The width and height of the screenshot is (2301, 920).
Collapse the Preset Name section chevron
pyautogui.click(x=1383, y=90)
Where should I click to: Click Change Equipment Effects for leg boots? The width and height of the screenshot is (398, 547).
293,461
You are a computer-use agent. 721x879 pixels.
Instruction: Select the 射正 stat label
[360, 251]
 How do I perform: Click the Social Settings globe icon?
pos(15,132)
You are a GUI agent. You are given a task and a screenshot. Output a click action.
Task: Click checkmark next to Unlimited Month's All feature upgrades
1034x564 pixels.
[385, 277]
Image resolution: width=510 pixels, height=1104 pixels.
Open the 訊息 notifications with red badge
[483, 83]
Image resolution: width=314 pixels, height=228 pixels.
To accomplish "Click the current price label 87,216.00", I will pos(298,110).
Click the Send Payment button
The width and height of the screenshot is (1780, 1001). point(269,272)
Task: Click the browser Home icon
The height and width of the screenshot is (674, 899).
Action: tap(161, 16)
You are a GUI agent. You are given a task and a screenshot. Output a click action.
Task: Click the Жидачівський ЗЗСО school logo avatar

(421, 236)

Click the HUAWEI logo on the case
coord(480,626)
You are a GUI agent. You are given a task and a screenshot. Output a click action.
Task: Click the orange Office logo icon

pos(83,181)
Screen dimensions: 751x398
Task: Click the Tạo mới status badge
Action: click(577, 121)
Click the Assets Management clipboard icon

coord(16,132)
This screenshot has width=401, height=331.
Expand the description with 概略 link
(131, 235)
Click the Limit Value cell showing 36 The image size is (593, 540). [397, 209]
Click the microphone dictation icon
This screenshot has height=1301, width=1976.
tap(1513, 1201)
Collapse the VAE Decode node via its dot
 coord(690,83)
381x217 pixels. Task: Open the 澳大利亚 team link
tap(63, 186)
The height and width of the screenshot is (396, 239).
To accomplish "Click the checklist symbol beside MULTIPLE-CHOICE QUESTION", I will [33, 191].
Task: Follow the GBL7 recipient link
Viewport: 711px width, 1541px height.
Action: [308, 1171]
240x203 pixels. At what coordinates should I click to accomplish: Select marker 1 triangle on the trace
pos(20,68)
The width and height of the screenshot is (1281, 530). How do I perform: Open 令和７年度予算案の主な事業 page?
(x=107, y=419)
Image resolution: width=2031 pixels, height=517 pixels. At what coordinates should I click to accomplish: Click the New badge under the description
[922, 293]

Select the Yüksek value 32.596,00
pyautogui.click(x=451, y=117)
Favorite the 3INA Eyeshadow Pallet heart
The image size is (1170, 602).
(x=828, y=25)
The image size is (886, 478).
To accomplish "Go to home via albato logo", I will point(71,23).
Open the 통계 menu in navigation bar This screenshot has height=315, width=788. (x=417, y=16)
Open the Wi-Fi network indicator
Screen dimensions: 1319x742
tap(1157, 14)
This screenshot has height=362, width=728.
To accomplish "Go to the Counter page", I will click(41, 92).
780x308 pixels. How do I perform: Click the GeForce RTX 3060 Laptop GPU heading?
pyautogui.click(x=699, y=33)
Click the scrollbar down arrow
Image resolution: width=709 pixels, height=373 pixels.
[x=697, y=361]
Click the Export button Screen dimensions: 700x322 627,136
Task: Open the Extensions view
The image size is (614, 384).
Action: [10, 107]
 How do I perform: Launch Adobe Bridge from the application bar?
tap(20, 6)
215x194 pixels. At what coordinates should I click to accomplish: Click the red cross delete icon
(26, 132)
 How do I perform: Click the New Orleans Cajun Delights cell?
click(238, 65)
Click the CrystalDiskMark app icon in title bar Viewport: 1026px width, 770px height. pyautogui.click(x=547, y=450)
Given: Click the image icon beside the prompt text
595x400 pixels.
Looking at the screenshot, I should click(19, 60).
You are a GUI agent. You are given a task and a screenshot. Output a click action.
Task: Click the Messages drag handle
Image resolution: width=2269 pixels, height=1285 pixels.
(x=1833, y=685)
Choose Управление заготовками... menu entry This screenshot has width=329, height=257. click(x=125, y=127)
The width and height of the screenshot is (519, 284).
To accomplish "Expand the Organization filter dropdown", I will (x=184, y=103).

WHAT YOU HAVE TO DO: Please repeat every record above word for word.

REPLY TO THE TASK:
The width and height of the screenshot is (2301, 920).
Collapse the Preset Name section chevron
pyautogui.click(x=1383, y=90)
Where should I click to: Click Change Equipment Effects for leg boots? The width and height of the screenshot is (398, 547).
293,461
You are a computer-use agent. 721x879 pixels.
Instruction: Select the 射正 stat label
[360, 251]
 How do I perform: Click the Social Settings globe icon?
pos(15,132)
You are a GUI agent. You are given a task and a screenshot. Output a click action.
Task: Click checkmark next to Unlimited Month's All feature upgrades
1034x564 pixels.
[385, 277]
Image resolution: width=510 pixels, height=1104 pixels.
Open the 訊息 notifications with red badge
[483, 83]
Image resolution: width=314 pixels, height=228 pixels.
To accomplish "Click the current price label 87,216.00", I will pos(298,110).
Click the Send Payment button
The width and height of the screenshot is (1780, 1001). point(269,272)
Task: Click the browser Home icon
The height and width of the screenshot is (674, 899).
Action: tap(161, 16)
You are a GUI agent. You are given a task and a screenshot. Output a click action.
Task: Click the Жидачівський ЗЗСО school logo avatar

(421, 236)

Click the HUAWEI logo on the case
coord(480,626)
You are a GUI agent. You are given a task and a screenshot. Output a click action.
Task: Click the orange Office logo icon

pos(83,181)
Screen dimensions: 751x398
Task: Click the Tạo mới status badge
Action: click(577, 121)
Click the Assets Management clipboard icon

coord(16,132)
This screenshot has width=401, height=331.
Expand the description with 概略 link
(131, 235)
Click the Limit Value cell showing 36 The image size is (593, 540). [397, 209]
Click the microphone dictation icon
This screenshot has height=1301, width=1976.
tap(1513, 1201)
Collapse the VAE Decode node via its dot
 coord(690,83)
381x217 pixels. Task: Open the 澳大利亚 team link
tap(63, 186)
The height and width of the screenshot is (396, 239).
To accomplish "Click the checklist symbol beside MULTIPLE-CHOICE QUESTION", I will [33, 191].
Task: Follow the GBL7 recipient link
Viewport: 711px width, 1541px height.
Action: [308, 1171]
240x203 pixels. At what coordinates should I click to accomplish: Select marker 1 triangle on the trace
pos(20,68)
The width and height of the screenshot is (1281, 530). How do I perform: Open 令和７年度予算案の主な事業 page?
(x=107, y=419)
Image resolution: width=2031 pixels, height=517 pixels. At what coordinates should I click to accomplish: Click the New badge under the description
[922, 293]

Select the Yüksek value 32.596,00
pyautogui.click(x=451, y=117)
Favorite the 3INA Eyeshadow Pallet heart
The image size is (1170, 602).
(x=828, y=25)
The image size is (886, 478).
To accomplish "Go to home via albato logo", I will point(71,23).
Open the 통계 menu in navigation bar This screenshot has height=315, width=788. (x=417, y=16)
Open the Wi-Fi network indicator
Screen dimensions: 1319x742
tap(1157, 14)
This screenshot has height=362, width=728.
To accomplish "Go to the Counter page", I will click(41, 92).
780x308 pixels. How do I perform: Click the GeForce RTX 3060 Laptop GPU heading?
pyautogui.click(x=699, y=33)
Click the scrollbar down arrow
Image resolution: width=709 pixels, height=373 pixels.
[x=697, y=361]
Click the Export button Screen dimensions: 700x322 627,136
Task: Open the Extensions view
The image size is (614, 384).
Action: [10, 107]
 How do I perform: Launch Adobe Bridge from the application bar?
tap(20, 6)
215x194 pixels. At what coordinates should I click to accomplish: Click the red cross delete icon
(26, 132)
 How do I perform: Click the New Orleans Cajun Delights cell?
click(238, 65)
Click the CrystalDiskMark app icon in title bar Viewport: 1026px width, 770px height. pyautogui.click(x=547, y=450)
Given: Click the image icon beside the prompt text
595x400 pixels.
Looking at the screenshot, I should click(19, 60).
You are a GUI agent. You are given a task and a screenshot. Output a click action.
Task: Click the Messages drag handle
Image resolution: width=2269 pixels, height=1285 pixels.
(x=1833, y=685)
Choose Управление заготовками... menu entry This screenshot has width=329, height=257. click(x=125, y=127)
The width and height of the screenshot is (519, 284).
To accomplish "Expand the Organization filter dropdown", I will (x=184, y=103).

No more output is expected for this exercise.